Exercise brief →
Across the entries, count the lines that include "folder" and report only that number.
§ §
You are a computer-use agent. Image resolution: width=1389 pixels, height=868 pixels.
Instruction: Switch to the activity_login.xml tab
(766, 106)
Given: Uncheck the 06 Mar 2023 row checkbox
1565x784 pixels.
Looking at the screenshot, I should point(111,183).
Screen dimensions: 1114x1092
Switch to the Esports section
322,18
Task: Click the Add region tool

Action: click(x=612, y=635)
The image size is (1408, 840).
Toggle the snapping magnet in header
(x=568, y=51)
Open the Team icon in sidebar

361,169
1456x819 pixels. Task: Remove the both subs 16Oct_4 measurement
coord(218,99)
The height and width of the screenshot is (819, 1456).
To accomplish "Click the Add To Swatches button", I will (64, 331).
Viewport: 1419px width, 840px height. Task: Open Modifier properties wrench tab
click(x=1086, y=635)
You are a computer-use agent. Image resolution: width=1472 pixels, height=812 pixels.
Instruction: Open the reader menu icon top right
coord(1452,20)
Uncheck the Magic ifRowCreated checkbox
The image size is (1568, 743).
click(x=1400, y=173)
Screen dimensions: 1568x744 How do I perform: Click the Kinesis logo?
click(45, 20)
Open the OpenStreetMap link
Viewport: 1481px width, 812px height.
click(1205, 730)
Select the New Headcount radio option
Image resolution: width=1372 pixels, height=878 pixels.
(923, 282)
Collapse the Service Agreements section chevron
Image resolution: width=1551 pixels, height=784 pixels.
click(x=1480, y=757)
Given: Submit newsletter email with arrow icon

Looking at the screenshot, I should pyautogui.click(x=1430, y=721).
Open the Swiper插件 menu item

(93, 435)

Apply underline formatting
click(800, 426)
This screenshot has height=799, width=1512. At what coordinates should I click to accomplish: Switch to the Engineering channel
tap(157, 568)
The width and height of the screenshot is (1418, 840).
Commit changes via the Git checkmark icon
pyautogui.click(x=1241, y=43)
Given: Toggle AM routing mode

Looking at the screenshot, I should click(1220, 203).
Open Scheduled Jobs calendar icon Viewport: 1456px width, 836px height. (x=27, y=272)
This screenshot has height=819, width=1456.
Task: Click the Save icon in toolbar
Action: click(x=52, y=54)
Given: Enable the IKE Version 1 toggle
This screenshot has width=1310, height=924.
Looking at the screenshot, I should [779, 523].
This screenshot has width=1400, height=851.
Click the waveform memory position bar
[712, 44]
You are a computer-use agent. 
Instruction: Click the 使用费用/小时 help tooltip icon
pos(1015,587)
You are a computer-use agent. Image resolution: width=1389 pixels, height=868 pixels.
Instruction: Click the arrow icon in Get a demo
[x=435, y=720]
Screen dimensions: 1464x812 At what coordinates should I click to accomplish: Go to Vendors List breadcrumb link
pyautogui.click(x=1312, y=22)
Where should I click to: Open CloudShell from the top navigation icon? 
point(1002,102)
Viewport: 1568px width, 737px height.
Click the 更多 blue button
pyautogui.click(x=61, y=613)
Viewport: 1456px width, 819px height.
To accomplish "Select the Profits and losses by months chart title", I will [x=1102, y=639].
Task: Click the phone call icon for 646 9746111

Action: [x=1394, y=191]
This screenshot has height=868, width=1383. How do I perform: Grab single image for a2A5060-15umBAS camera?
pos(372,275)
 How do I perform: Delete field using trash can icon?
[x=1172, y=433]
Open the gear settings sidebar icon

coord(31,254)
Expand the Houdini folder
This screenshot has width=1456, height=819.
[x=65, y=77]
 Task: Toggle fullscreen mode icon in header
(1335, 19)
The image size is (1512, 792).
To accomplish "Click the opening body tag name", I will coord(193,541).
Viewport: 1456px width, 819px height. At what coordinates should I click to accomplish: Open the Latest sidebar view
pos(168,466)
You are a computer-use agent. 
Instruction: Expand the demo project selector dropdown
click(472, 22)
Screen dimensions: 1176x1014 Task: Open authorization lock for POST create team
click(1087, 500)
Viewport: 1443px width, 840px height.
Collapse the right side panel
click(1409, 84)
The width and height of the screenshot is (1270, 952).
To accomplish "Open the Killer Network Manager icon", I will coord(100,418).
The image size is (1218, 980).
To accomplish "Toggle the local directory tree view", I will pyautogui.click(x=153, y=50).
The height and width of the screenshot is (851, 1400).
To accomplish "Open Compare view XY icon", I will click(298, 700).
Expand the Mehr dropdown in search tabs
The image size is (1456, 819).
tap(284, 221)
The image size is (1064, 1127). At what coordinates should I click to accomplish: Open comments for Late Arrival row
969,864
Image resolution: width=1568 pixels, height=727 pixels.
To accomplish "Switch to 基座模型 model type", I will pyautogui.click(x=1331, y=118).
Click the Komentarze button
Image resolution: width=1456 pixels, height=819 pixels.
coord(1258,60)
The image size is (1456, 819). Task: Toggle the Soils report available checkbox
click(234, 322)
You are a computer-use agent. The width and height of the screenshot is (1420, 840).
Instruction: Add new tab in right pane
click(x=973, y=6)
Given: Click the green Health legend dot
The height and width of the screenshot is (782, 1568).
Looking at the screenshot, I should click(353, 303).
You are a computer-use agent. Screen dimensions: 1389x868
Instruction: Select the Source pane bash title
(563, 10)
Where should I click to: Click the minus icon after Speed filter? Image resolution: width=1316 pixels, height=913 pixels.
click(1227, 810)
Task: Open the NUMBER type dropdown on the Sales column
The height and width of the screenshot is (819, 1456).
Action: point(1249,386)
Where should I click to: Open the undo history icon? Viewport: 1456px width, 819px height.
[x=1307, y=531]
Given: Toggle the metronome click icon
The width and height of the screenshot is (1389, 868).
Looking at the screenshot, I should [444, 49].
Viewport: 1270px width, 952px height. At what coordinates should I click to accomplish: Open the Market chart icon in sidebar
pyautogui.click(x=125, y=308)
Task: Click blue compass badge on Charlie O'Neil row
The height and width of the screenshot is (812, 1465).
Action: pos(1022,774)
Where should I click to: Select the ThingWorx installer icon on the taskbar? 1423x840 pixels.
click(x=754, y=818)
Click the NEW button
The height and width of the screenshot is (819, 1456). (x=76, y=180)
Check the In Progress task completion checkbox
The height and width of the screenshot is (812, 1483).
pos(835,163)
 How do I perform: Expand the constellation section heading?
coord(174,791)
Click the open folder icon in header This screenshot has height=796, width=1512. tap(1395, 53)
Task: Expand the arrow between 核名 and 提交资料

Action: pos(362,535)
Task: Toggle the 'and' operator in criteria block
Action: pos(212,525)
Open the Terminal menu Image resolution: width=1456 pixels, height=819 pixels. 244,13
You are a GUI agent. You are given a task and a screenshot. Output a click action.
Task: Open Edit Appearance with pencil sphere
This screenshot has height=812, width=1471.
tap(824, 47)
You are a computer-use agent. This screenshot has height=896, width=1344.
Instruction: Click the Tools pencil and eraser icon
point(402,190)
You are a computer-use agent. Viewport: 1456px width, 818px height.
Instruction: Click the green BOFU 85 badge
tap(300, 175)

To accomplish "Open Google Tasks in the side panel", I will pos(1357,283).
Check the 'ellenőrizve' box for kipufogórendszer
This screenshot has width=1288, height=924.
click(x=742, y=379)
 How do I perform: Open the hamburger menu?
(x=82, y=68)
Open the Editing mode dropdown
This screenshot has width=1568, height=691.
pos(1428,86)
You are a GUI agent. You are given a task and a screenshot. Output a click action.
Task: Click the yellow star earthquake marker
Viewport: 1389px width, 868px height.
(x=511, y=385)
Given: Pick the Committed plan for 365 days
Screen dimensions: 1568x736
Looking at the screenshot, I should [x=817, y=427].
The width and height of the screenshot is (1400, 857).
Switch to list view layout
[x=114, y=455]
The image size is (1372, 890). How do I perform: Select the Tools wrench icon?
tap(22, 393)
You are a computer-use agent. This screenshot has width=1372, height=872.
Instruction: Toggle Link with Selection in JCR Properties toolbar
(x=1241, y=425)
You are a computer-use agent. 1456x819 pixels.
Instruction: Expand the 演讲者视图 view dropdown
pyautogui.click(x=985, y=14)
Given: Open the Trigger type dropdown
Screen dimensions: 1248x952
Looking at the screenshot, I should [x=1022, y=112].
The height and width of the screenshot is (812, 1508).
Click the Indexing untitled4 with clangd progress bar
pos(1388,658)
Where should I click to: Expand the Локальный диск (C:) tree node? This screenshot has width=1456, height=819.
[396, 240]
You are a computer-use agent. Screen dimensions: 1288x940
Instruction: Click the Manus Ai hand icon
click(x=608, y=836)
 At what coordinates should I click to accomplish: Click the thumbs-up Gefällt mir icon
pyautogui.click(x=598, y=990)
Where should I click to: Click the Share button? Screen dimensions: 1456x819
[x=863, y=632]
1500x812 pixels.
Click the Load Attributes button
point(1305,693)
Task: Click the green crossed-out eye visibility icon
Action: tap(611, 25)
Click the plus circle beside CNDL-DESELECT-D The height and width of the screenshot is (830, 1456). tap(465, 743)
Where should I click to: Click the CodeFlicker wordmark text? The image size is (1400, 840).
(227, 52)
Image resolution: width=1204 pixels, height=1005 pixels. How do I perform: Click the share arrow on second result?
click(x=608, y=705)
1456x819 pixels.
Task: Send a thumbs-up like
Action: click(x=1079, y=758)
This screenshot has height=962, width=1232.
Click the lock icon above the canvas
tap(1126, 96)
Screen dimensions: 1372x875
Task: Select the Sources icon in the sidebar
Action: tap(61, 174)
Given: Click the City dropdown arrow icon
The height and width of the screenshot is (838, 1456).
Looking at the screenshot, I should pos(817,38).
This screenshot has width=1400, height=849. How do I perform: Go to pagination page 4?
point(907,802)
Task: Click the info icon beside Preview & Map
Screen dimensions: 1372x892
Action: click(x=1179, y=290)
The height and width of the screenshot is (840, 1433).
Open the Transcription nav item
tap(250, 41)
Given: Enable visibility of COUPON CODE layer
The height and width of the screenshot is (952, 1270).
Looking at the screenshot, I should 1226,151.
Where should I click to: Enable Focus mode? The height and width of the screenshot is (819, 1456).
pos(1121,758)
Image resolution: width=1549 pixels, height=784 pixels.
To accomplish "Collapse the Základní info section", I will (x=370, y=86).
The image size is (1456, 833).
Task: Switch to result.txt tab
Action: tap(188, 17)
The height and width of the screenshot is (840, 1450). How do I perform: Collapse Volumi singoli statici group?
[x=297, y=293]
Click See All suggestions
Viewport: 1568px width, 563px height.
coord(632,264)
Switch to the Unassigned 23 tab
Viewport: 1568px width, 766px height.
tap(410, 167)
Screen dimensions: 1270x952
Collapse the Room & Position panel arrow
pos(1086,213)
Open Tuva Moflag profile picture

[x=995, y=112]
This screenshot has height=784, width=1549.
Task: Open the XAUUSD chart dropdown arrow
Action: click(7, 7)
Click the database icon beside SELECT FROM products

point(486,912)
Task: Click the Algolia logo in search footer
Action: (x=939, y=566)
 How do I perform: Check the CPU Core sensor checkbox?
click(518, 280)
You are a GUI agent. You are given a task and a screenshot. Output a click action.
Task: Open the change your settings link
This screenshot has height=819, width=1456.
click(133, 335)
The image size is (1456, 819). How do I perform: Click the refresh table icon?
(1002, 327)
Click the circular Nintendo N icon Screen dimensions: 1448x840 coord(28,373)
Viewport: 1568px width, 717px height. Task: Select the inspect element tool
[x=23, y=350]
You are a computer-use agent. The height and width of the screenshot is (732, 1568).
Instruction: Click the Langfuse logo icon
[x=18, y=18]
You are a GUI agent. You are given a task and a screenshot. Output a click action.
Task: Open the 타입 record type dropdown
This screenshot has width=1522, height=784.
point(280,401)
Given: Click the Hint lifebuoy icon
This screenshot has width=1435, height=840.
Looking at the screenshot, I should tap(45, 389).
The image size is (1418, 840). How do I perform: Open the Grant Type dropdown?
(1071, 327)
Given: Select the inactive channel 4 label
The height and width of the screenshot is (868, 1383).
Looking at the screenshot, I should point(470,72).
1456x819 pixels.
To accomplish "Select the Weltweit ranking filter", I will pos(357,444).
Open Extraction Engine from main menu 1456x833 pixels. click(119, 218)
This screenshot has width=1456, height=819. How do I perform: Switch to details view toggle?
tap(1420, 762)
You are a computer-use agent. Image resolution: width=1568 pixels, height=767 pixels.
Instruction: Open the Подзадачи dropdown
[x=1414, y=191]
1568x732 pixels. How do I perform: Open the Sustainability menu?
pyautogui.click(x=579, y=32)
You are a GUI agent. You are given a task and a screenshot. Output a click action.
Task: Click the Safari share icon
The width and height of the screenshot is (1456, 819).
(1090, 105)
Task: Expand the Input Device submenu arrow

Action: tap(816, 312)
§ §
Expected answer →
2